Marco Gentile

Personal information
- Full name: Marco Gentile
- Date of birth: 24 August 1968 (age 57)
- Place of birth: The Hague, Netherlands
- Position: Central defender

Youth career
- VVP

Senior career*
- Years: Team / Apps / (Gls)
- 1987–1991: FC Den Haag / 72 / (2)
- 1991–1995: ADO Den Haag / 93 / (1)
- 1995–1997: MVV / 41 / (1)
- 1997: Burnley / 0 / (0)
- 1997–1999: Volendam / 41 / (4)
- 1999–2000: Willem II / 20 / (0)
- 2000: Dumbarton / 2 / (0)
- 2000–2001: Willem II / 0 / (0)
- Total:  / 269 / (8)

= Marco Gentile (footballer) =

Dutch footballer

Marco Gentile (born 24 August 1968) is a Dutch retired footballer who played as a central defender.

==Career==
A tough-tackling defender, Gentile is related to Italian World Cup winner Claudio Gentile. Born in The Hague, he started playing football at local amateur side VVP before joining professional outfit FC Den Haag. He became infamous for breaking PSV and Brazil striker Romário's leg which made him miss the 1990 FIFA World Cup in Italy. In 1995 he controversially moved to MVV on a free.
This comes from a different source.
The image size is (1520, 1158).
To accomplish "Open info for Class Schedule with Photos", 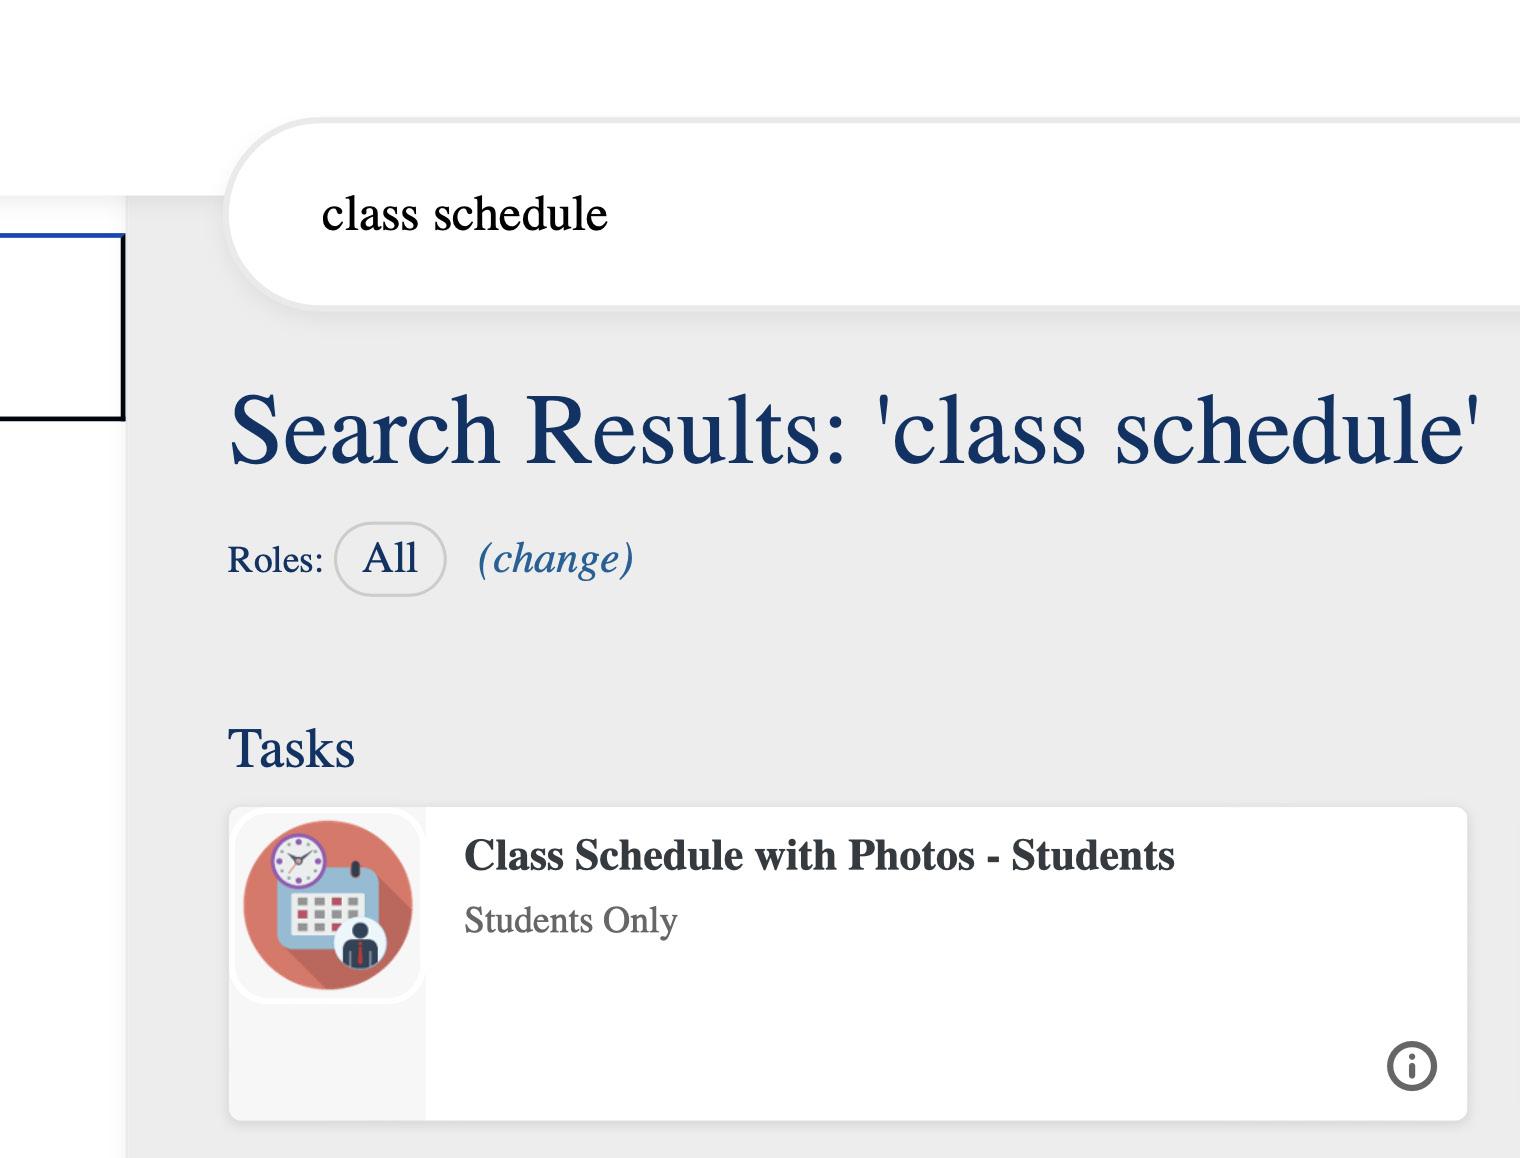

He was brought to the UK by Adrian Heath to join Burnley in the Football League in 1997, but when Heath left Gentile was disregarded by successor Chris Waddle and left the club after only one competitive, cup, match. After a spell back in the Netherlands with Volendam, he joined Willem II in summer 1999 and played in the UEFA Champions League with them.

He also had a short spell at Scottish club Dumbarton.

After retiring as a player, Gentile worked for Haarlem as an assistant to manager Jan Zoutman, for ADO Den Haag as a youth coach and for Excelsior, Sparta and RKC as a video analist. He also was an assistant to the manager at Excelsior.